Improving Hypertension and Diabetes Mellitus Control with a Dedicated Patient Navigator.

Autor: Marsden J; From the Department of Medicine, Medical University of South Carolina, Charleston., Zhang J; From the Department of Medicine, Medical University of South Carolina, Charleston., Bays C; From the Department of Medicine, Medical University of South Carolina, Charleston., Schumann SO 3rd; From the Department of Medicine, Medical University of South Carolina, Charleston., Schreiner AD; From the Department of Medicine, Medical University of South Carolina, Charleston., Khan A; From the Department of Medicine, Medical University of South Carolina, Charleston., Mauldin PD; From the Department of Medicine, Medical University of South Carolina, Charleston., Davis KS; From the Department of Medicine, Medical University of South Carolina, Charleston., Moran WP; From the Department of Medicine, Medical University of South Carolina, Charleston.
Jazyk: angličtina
Zdroj: Southern medical journal [South Med J] 2024 Oct; Vol. 117 (10), pp. 571-576.
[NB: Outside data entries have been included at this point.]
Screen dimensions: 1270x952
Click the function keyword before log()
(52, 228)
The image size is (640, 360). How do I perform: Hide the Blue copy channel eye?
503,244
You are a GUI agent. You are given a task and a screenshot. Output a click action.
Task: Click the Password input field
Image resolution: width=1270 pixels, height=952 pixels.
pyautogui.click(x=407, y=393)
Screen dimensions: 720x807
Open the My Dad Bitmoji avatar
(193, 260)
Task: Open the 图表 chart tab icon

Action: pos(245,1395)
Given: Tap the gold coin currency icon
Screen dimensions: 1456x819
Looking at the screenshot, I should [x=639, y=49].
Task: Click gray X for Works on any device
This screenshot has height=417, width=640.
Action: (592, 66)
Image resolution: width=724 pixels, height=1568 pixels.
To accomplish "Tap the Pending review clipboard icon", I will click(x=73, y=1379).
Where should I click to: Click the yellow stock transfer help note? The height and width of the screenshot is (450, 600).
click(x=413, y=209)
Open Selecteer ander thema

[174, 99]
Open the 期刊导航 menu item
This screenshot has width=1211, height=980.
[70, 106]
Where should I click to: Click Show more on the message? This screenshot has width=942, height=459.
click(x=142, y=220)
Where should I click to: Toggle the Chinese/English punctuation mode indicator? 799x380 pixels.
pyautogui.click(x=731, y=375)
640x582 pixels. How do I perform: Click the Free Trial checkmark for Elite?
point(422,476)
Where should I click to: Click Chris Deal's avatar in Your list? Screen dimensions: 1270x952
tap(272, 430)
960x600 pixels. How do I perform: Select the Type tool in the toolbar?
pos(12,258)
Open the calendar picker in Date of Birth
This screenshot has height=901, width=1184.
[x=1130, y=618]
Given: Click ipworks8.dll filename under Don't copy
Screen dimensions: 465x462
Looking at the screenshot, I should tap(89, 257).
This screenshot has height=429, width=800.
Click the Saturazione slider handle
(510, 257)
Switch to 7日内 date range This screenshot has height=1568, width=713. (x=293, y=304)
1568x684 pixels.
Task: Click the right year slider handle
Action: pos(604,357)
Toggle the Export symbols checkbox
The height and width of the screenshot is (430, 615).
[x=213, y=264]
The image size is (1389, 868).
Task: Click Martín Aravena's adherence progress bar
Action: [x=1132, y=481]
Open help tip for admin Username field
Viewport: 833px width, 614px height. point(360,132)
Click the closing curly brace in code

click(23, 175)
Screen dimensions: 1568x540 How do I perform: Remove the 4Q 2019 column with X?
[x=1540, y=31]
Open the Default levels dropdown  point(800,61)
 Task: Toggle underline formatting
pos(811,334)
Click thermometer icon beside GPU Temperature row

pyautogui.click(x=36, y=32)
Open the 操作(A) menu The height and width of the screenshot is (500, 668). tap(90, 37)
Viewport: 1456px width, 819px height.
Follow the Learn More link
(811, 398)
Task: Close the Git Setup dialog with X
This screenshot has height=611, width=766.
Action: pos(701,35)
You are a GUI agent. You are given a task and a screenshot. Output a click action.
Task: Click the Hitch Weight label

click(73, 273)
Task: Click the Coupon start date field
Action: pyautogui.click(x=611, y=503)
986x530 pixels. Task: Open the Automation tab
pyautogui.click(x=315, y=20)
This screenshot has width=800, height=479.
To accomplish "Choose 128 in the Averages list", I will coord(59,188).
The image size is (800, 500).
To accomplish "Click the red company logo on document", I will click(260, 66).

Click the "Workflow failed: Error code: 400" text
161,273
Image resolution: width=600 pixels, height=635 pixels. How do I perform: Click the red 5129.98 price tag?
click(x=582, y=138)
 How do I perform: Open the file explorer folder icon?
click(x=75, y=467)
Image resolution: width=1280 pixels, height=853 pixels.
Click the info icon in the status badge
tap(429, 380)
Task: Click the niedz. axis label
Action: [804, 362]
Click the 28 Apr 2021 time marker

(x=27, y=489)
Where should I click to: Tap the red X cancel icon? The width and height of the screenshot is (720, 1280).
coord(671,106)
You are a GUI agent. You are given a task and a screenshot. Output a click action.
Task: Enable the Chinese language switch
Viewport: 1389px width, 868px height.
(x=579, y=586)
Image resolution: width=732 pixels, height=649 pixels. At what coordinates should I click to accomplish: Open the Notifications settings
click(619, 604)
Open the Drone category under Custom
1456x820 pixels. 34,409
DOI: 10.14423/SMJ.0000000000001745
Abstrakt: Objectives: Hypertension and diabetes mellitus (DM) are the leading causes of cardiovascular, cerebrovascular, and chronic kidney diseases. They affect an estimated 47% and 11% of Americans, respectively. In this study, we assessed whether a dedicated patient navigator embedded within a patient-centered medical home (PCMH) using a structured panel management and patient outreach strategy could improve blood pressure and glycemic control in primary care patients with uncontrolled hypertension and DM.
Methods: We performed a prospective study comparing blood pressure and glycemic control in primary care patients before and after implementation of a patient navigator executing a hypertension and DM-focused panel management plan.
Results: From January 2014 to October 2019, inclusion criteria were met 5164 times, which comprised 1958 unique patients within a PCMH. Multivariate regression analysis reveals a significant decrease in uncontrolled systolic blood pressure (SBP) over time, with an actual decrease of roughly 40% of uncontrolled episodes of SBP becoming controlled by 12 months. Multivariate regression analysis reveals a significant decrease in uncontrolled hemoglobin A1c (HbA1c) over time for each plot ( P < 0.0001), with an actual decrease of roughly 30% of uncontrolled episodes of HbA1c becoming controlled by 12 months.
Conclusions: This study demonstrated the benefit of a dedicated patient navigator embedded within a PCMH on improving BP and glycemic control in primary care patients with uncontrolled hypertension and DM. Glycemic control was achieved, with 30% of episodes reaching an HbA1c of <8% and BP control achieved for 40% of episodes with SBP <140 mm Hg at 12 months. There were no differences by the social determinants of race and poverty.